I have another freebie going on today, my short story collection The Future, Imperfect. Here’s the product description:

“The Future, Imperfect” is a collection of near future, dystopian short stories by Ruth Nestvold. Environmental changes — slow in some regions, catastrophic in others — have had a major effect on our world, not for the better. While water wars and pandemics have devastated the Mediterrean region, and a major earthquake and the resulting destruction of nuclear power plants and sensitive research facilities have made much of California a wasteland, corporate-sponsored enclaves defend themselves from the have-nots. What can any one individual do to make a difference is such a world? These are the stories both of those who tried and those who failed.

Five of the short stories in this collection were previously published in such venues as Asimov’s and Futurismic. “Exit Without Saving” also appeared in Rich Horton’s “Science Fiction 2007: The Best of the Year.” “Killfile” is an original publication.

“The Future, Imperfect,” is a story collection of approximately 40,000 words.

If that sounds interesting, please grab yourself a copy! Believe me, you’ll be doing me a favor. 🙂

P.S. If you have any suggestions for the description, I’d be happy to hear them!

Shooting for the “magic 1000” in ebooks

This has been a pretty successful last couple of months. Starting with my novel Yseult at the beginning of January, I’ve gotten five new ebooks up on Amazon and have editied one more novel, Shadow of Stone, another Arthurian historical fantasy. I’ve booked editing services, and am scheduled to get the novel back on April 27. I’ve also contacted the cover artist who did the cover for Yseult, and it looks like he’ll be able to start working on a cover for the second book in the next couple of weeks. It’s all coming together, and working pretty well, too. Since I started out on this “experiment,” my earnings on ebooks have actually managed to make it into four figures. (That’s total, mind you!)

The other day on the Kindle Boards, I read a thread about getting to 1000 sales, after which everything gets easier. 🙂 That’s not even entirely tongue-in-cheek: supposedly after this point, internal Amazon promotion kicks in more, and the writer doesn’t have to do quite as marketing herself. So I pulled out the spreadsheets for January and February and added in my running counts for this month, and low and behold — I’m over two-thirds of the way there! Since January, I’ve sold 670 ebooks, (that’s paid-sold, not free-sold *g*) and had 131 borrows. So if I keep on plugging and luck does not desert me, I just might make 1000 by my birthday in May. That would be a nice birthday present!
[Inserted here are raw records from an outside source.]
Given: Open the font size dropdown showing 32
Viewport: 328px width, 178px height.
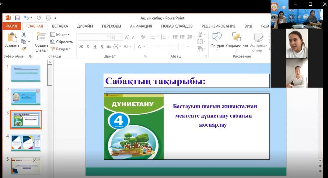Looking at the screenshot, I should [121, 37].
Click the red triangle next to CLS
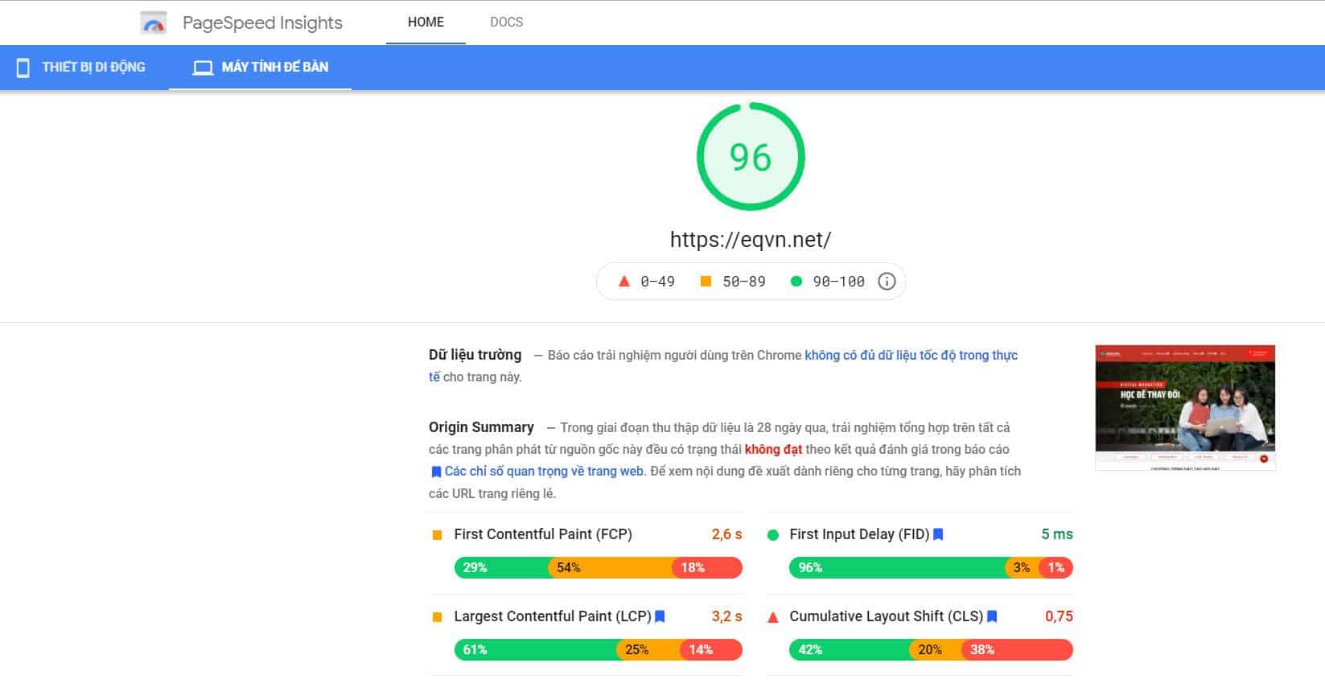 (773, 617)
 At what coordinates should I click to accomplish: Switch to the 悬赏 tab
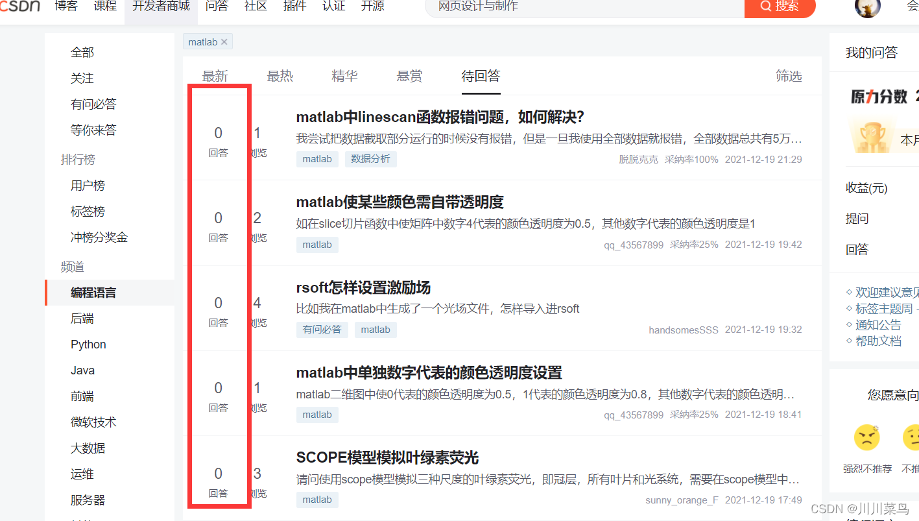pos(409,75)
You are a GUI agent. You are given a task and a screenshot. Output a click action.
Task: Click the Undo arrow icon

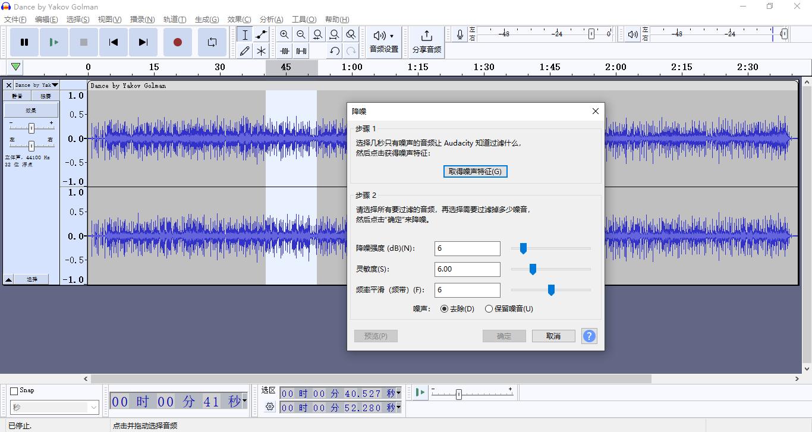click(x=334, y=51)
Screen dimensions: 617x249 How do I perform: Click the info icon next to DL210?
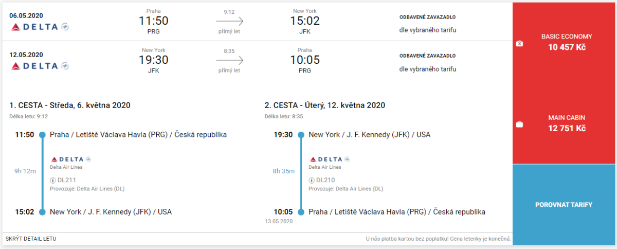click(311, 180)
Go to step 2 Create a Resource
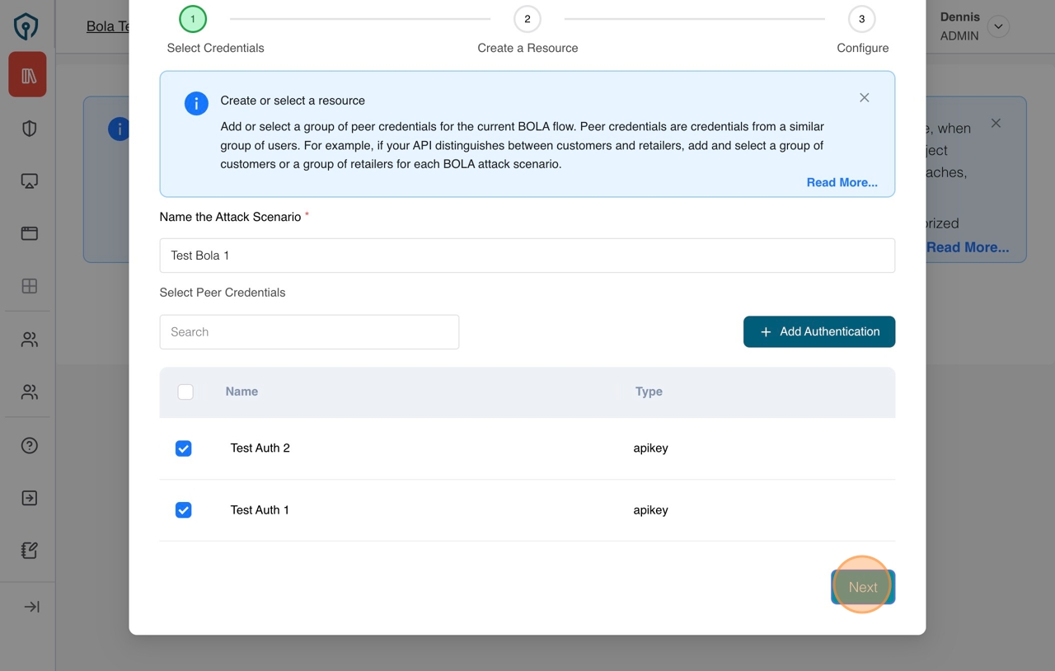This screenshot has width=1055, height=671. pyautogui.click(x=528, y=19)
In the spirit of keeping the engine running, I have another freebie scheduled for Friday, March 23, my new science fiction short story collection, The Future, Imperfect. Then next week, Yseult will be free again for two days, March 26-27. At the end of the month, Yseult is going off KDP Select. I will be putting it up on Smashwords so that it will be available at B&N and iTunes and the rest as well.

Whatever comes of all this, it’s a fun ride. I hope everyone else is enjoying themselves in their endeavors too!